(Beginning of Data supplied)
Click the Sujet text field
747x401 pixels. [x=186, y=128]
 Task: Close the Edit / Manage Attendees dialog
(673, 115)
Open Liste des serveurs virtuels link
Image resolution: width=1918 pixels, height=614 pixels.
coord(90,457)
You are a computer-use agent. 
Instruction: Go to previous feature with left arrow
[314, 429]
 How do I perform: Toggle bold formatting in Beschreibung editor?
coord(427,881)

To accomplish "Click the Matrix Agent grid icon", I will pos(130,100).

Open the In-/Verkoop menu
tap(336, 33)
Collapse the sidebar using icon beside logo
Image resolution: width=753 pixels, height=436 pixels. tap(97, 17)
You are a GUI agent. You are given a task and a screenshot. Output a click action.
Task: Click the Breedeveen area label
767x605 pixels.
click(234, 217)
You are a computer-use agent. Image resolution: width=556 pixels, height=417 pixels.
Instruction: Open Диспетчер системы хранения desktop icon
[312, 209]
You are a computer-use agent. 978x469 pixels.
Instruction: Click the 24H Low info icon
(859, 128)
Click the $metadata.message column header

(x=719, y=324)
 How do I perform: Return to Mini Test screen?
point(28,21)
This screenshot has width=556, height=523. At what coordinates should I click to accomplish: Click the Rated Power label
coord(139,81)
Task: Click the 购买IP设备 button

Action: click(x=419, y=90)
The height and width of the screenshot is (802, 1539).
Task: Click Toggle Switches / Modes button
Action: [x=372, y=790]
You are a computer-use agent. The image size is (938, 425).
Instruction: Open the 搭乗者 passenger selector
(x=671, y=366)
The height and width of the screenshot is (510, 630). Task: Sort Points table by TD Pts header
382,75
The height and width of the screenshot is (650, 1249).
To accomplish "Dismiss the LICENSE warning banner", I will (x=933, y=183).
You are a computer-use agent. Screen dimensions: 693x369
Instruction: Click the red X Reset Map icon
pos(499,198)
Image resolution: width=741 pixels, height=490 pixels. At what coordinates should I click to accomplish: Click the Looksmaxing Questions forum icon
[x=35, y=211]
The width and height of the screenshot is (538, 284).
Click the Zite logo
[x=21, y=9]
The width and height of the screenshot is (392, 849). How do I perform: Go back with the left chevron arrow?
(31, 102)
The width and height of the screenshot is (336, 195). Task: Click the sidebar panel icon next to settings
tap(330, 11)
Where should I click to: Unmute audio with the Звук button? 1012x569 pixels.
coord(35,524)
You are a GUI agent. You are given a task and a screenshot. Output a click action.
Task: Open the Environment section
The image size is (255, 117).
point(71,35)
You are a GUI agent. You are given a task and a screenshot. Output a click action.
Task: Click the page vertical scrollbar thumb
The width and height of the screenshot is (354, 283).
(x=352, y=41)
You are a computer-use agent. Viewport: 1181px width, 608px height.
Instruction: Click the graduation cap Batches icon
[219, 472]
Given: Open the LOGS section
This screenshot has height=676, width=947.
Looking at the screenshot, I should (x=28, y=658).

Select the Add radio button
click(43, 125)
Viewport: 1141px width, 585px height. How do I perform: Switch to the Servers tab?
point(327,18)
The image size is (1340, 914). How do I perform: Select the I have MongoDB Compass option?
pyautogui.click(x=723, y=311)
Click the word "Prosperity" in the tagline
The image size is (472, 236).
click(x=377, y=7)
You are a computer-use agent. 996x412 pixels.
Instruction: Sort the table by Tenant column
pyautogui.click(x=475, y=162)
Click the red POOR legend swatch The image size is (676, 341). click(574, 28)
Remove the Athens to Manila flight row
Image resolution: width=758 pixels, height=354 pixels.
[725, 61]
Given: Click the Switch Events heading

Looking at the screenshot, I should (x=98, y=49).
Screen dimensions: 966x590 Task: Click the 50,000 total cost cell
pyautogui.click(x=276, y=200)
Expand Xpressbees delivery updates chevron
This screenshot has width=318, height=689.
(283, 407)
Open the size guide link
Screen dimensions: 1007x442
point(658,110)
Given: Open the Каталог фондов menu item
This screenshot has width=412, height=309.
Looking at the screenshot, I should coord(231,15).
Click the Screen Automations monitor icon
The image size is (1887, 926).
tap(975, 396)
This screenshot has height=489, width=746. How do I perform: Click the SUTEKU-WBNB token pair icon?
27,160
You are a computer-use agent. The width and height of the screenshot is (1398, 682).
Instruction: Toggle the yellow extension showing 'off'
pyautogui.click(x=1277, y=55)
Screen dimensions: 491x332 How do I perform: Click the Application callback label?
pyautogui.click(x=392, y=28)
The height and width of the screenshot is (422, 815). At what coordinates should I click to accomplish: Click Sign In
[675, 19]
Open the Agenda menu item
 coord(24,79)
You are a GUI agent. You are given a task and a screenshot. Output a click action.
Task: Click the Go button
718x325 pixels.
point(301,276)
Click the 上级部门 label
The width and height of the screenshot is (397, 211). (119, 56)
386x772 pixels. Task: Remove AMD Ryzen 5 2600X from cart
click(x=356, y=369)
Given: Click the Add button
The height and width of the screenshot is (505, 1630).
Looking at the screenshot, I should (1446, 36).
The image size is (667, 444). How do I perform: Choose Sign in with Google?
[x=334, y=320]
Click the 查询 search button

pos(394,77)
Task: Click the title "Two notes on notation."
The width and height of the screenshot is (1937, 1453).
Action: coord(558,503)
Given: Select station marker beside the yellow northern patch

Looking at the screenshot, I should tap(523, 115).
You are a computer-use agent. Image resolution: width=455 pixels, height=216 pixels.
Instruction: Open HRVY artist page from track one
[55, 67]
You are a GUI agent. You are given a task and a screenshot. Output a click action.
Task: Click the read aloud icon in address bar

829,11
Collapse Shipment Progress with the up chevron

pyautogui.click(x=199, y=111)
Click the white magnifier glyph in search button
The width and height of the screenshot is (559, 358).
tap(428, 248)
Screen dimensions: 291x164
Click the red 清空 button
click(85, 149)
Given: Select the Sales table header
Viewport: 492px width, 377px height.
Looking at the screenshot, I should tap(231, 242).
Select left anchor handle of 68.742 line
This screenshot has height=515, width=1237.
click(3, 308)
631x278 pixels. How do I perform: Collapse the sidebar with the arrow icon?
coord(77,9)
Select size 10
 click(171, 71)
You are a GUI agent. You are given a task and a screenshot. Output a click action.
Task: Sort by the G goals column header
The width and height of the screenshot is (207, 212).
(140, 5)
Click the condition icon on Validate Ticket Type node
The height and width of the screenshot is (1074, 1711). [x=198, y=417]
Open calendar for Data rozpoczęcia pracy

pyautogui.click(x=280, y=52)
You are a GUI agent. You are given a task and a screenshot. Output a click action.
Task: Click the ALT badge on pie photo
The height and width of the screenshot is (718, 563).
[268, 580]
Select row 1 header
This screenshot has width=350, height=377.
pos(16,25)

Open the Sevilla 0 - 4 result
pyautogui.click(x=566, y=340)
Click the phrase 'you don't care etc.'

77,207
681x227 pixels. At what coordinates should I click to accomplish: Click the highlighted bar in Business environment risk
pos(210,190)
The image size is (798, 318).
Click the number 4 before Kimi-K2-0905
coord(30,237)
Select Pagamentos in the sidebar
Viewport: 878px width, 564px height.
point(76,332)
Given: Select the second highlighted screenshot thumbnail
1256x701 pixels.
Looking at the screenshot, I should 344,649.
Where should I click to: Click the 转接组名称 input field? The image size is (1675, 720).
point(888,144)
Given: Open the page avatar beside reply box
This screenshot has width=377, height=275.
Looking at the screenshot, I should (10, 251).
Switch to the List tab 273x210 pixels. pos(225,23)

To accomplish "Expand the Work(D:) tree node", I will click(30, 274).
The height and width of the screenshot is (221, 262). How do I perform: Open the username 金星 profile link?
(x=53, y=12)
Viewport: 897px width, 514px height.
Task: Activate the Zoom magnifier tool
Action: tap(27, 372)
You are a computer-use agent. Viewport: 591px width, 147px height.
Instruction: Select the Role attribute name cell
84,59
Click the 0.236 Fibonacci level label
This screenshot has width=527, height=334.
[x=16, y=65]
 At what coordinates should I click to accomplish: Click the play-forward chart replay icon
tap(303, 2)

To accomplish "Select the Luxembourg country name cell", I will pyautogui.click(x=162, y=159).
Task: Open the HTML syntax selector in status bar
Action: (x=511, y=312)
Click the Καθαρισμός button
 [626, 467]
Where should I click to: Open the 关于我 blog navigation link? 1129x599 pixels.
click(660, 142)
(End of Data supplied)
= Problem details =
Please give an exact copy of the lines above, beginning with the line containing "Open the size guide link" and running through the line containing "Given: Click the Add button", and of no other lines.

= Expected answer =
Open the size guide link
Screen dimensions: 1007x442
point(658,110)
Given: Open the Каталог фондов menu item
This screenshot has width=412, height=309.
Looking at the screenshot, I should coord(231,15).
Click the Screen Automations monitor icon
The image size is (1887, 926).
tap(975, 396)
This screenshot has height=489, width=746. How do I perform: Click the SUTEKU-WBNB token pair icon?
27,160
You are a computer-use agent. The width and height of the screenshot is (1398, 682).
Instruction: Toggle the yellow extension showing 'off'
pyautogui.click(x=1277, y=55)
Screen dimensions: 491x332 How do I perform: Click the Application callback label?
pyautogui.click(x=392, y=28)
The height and width of the screenshot is (422, 815). At what coordinates should I click to accomplish: Click Sign In
[675, 19]
Open the Agenda menu item
 coord(24,79)
You are a GUI agent. You are given a task and a screenshot. Output a click action.
Task: Click the Go button
718x325 pixels.
point(301,276)
Click the 上级部门 label
The width and height of the screenshot is (397, 211). (119, 56)
386x772 pixels. Task: Remove AMD Ryzen 5 2600X from cart
click(x=356, y=369)
Given: Click the Add button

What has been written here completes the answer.